13.1 From the details above furnished by the assessee, we note that the expenses are towards the community and social welfare activities which have taken place in the vicinity of work area of the assessee but the ld. AO is of the view that this expenditure is not related to the business and disallowed this claim. Section 37 of the Act contemplates that any expenditure not being expenditure of the nature described in sections 32 to 36 and not being in the nature of capital expenditure or personal expenses of the assessee laid out or expended wholly and exclusively for the purpose of the business or profession shall be allowed in computing the income chargeable under the Head “Profits & Gains of Business or Profession”.

To our mind, ld.

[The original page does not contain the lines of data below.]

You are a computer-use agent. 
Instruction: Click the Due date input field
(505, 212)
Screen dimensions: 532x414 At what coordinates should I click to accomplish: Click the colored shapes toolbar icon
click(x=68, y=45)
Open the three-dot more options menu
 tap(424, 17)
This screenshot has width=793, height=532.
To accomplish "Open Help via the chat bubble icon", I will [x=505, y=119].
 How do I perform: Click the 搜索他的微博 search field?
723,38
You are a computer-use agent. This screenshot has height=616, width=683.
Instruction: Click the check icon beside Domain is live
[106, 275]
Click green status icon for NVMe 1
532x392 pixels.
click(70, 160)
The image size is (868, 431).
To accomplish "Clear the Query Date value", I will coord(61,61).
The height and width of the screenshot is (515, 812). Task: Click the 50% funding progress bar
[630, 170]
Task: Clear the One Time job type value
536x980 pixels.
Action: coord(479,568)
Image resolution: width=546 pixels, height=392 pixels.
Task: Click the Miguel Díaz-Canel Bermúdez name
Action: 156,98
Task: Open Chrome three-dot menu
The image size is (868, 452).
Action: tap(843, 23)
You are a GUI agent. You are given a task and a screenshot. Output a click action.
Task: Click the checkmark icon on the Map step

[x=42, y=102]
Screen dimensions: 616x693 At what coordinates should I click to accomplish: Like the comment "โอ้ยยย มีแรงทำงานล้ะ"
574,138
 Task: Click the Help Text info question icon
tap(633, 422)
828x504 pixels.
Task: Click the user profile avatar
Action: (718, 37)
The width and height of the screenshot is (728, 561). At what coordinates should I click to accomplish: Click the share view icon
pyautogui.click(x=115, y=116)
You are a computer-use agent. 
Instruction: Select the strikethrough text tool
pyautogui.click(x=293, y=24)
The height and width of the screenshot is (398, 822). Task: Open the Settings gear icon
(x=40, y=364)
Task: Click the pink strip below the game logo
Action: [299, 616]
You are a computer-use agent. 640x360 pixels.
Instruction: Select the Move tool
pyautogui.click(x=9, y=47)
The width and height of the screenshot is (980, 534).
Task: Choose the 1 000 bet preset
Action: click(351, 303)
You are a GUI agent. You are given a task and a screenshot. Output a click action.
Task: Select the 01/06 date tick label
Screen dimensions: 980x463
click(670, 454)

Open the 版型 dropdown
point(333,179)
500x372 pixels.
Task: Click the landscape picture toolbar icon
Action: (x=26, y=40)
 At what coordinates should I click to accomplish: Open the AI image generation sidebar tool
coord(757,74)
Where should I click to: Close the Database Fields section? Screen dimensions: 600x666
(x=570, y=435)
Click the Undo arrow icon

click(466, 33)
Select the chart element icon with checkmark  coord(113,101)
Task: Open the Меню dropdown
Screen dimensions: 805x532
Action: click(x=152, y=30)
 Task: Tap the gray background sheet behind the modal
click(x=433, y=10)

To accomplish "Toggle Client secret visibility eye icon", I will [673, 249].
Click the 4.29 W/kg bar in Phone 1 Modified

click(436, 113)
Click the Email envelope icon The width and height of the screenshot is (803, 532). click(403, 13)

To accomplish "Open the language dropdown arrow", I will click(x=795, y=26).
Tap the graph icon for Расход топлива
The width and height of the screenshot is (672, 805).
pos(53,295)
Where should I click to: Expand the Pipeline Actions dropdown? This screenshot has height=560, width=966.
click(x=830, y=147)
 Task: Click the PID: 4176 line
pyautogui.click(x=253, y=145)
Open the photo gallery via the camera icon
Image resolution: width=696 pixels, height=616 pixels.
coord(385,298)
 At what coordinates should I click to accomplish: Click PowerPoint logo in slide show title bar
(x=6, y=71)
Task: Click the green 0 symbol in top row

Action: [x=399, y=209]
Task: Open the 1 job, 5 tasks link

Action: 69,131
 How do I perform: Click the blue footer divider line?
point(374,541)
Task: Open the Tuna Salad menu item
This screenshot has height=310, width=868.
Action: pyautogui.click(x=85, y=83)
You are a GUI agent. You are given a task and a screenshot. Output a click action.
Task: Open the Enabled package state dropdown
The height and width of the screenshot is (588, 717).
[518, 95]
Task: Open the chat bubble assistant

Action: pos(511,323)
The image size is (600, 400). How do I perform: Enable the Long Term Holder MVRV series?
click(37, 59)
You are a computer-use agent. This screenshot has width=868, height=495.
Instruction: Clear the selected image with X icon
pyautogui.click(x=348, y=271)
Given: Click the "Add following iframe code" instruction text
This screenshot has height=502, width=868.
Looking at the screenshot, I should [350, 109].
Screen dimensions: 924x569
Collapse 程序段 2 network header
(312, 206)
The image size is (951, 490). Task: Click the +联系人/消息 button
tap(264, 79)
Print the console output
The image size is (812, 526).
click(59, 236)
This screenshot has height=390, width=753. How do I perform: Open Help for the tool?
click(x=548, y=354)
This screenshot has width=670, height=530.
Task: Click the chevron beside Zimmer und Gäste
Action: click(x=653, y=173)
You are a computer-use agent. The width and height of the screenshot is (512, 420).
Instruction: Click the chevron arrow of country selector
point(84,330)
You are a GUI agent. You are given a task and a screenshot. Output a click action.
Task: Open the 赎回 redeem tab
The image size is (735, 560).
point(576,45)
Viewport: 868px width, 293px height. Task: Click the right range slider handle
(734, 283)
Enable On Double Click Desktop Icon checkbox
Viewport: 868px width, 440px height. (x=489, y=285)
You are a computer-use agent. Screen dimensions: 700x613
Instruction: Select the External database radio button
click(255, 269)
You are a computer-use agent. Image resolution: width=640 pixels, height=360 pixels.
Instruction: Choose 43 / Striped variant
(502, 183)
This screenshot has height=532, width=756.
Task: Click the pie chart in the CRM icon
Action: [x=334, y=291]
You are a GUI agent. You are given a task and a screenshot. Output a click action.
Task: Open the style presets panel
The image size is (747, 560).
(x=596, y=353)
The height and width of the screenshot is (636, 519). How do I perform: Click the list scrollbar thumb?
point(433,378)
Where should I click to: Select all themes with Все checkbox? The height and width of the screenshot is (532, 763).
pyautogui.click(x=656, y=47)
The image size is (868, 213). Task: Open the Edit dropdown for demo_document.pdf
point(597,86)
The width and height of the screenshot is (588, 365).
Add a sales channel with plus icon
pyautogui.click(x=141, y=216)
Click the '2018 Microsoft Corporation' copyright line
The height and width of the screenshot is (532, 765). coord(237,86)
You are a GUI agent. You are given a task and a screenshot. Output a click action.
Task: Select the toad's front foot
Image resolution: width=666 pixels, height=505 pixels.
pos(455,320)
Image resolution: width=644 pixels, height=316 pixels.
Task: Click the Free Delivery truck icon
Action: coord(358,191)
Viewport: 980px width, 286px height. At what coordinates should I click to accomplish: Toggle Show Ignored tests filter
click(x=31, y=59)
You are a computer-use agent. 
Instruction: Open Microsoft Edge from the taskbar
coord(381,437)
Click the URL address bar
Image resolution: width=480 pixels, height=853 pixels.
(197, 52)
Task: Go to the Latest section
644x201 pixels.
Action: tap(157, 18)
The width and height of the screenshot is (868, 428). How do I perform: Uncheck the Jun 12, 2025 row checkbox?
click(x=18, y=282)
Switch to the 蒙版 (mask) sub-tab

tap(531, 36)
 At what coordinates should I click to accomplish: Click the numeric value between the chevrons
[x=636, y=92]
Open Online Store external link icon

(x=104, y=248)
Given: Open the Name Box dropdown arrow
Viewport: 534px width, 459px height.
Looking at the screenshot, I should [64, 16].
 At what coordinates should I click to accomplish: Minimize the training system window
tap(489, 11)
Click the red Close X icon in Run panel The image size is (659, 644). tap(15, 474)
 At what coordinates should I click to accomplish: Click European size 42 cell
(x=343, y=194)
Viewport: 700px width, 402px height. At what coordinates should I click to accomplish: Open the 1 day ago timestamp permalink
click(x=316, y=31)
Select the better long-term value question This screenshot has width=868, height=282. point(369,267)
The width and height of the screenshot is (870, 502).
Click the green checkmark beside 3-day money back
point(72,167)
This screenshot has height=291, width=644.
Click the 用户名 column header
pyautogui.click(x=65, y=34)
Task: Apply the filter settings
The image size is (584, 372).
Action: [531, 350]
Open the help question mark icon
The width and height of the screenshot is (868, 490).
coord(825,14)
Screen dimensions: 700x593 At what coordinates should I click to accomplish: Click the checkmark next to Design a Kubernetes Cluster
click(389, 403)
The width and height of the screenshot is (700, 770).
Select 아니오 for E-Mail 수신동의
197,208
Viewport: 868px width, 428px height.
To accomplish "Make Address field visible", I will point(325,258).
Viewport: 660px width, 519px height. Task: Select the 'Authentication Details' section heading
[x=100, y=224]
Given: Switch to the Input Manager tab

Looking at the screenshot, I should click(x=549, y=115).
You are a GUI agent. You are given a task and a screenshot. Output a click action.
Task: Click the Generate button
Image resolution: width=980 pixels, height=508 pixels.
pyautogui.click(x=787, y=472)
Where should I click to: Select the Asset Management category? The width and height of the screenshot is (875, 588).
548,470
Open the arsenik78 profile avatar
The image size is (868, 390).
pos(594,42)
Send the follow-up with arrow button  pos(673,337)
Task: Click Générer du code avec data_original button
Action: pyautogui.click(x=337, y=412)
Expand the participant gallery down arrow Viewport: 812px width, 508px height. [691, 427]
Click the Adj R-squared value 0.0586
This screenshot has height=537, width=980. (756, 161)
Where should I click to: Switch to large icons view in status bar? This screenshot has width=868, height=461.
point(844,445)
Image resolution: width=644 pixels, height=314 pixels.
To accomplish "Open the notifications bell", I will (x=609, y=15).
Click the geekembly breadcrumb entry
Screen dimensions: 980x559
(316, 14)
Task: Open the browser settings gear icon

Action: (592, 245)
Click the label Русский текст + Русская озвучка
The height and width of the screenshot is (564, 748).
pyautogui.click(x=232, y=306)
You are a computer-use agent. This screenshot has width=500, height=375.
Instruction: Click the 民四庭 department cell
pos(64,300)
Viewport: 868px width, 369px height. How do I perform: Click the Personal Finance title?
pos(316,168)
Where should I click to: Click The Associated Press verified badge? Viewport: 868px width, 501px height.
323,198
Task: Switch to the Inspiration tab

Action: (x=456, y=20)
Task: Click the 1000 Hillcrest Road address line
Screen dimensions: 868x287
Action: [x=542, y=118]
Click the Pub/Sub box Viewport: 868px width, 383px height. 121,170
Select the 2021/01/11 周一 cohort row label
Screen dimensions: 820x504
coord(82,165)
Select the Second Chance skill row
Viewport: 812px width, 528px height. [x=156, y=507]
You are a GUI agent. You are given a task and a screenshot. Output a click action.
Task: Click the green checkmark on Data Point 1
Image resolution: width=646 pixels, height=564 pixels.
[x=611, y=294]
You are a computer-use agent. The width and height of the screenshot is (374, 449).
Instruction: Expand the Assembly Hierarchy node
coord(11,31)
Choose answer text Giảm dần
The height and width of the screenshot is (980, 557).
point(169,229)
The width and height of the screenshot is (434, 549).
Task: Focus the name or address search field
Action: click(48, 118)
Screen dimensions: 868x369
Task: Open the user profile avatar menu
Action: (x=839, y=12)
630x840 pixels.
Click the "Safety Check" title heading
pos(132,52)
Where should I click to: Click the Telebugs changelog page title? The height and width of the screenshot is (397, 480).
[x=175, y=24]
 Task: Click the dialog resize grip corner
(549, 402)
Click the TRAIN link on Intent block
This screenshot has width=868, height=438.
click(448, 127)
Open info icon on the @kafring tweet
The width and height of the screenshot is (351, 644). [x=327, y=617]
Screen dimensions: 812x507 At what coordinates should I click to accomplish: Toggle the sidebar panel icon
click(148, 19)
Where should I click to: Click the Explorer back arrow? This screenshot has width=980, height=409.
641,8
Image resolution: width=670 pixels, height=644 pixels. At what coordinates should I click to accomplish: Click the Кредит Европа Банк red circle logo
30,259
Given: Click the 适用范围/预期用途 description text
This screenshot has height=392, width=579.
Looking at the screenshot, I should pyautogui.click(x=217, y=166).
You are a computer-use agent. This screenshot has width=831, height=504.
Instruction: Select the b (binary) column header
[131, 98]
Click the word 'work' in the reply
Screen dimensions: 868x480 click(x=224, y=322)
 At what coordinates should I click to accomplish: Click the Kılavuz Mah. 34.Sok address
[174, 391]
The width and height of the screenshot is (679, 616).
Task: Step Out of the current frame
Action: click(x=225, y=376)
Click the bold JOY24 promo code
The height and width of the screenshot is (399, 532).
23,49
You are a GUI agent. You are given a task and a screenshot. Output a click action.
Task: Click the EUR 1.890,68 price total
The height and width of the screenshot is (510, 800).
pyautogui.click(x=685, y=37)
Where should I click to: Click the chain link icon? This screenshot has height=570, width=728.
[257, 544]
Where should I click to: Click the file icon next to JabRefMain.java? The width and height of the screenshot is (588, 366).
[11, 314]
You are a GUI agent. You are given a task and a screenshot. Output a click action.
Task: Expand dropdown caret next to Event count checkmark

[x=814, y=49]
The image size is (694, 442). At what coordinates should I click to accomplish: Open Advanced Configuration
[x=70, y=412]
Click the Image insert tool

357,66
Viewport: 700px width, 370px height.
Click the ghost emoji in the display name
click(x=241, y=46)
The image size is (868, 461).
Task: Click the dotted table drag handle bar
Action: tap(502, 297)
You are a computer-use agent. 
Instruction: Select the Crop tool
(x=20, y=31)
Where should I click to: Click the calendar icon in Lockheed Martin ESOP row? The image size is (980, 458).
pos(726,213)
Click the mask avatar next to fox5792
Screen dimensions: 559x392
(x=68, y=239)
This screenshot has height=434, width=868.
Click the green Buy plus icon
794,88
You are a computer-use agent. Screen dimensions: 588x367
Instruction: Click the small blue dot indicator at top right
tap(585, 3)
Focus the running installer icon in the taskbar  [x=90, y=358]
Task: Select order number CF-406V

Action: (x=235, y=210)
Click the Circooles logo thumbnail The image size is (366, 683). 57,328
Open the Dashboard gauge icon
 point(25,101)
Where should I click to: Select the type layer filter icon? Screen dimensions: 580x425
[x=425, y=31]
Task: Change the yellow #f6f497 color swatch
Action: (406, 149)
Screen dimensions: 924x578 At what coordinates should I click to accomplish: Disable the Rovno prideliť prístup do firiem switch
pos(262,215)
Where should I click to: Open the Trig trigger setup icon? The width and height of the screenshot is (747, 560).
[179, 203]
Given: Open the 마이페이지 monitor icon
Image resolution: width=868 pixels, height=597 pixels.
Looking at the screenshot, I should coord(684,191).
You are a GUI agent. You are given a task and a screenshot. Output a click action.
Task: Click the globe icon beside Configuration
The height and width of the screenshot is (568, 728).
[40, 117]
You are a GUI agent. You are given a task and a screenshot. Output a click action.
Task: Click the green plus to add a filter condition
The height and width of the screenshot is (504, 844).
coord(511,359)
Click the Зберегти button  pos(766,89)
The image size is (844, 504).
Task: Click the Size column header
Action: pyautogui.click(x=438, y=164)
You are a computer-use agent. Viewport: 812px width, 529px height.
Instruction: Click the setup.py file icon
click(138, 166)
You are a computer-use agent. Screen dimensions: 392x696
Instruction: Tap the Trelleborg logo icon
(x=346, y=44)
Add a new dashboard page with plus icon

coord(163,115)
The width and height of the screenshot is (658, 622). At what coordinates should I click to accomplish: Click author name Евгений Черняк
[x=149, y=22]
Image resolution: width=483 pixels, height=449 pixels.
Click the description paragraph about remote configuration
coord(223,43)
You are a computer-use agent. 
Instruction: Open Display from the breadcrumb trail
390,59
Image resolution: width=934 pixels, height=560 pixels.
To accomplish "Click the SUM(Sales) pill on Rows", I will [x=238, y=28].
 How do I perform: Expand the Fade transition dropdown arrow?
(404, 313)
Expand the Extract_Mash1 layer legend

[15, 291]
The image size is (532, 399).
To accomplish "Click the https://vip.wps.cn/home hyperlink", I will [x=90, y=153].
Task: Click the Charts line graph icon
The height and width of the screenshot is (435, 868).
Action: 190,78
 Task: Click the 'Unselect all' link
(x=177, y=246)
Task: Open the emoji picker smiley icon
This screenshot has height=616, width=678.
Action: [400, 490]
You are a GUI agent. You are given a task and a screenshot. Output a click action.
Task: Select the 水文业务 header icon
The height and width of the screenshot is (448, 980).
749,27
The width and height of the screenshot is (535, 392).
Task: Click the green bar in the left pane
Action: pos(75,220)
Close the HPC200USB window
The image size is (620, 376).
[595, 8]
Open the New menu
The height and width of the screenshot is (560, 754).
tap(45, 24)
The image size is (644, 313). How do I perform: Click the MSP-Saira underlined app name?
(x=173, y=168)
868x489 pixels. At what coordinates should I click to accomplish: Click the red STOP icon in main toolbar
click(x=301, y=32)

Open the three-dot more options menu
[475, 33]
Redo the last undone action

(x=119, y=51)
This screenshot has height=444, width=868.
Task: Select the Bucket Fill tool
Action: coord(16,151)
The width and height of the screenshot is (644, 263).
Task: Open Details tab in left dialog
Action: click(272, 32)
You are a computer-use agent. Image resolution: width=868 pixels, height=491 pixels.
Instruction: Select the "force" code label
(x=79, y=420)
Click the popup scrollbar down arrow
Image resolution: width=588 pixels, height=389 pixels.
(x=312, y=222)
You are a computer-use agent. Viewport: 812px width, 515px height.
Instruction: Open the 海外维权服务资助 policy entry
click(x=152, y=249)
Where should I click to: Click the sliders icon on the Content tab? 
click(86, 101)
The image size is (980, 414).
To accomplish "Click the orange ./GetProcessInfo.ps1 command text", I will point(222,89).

AO failed to appreciate the nature of business of the assessee and the surrounding social environment where it has been carrying out its business. From the details tabulated above, giving particulars for each of the payments totaling to Rs.34,000/-, we do not find any merit in the basis adopted by the authorities below to disallow the claim of the assessee.

 We, accordingly, delete the addition and allow the ground of cross-objection.

 Unnecessary litigation forced by revenue:

On reading of the judgment in case of Sasa Musa we find that the learned AO has un-necessarily made additions  on various counts in complete disregard of binding precedence and consistency.  

CIT (A) also did not follow binding precedence on many issues, even in case of assessee.

Department also challenged relief allowed by CIT(A) un-necessarily.  This forced assesses to challenge of assessment  and order of CIT(A) both.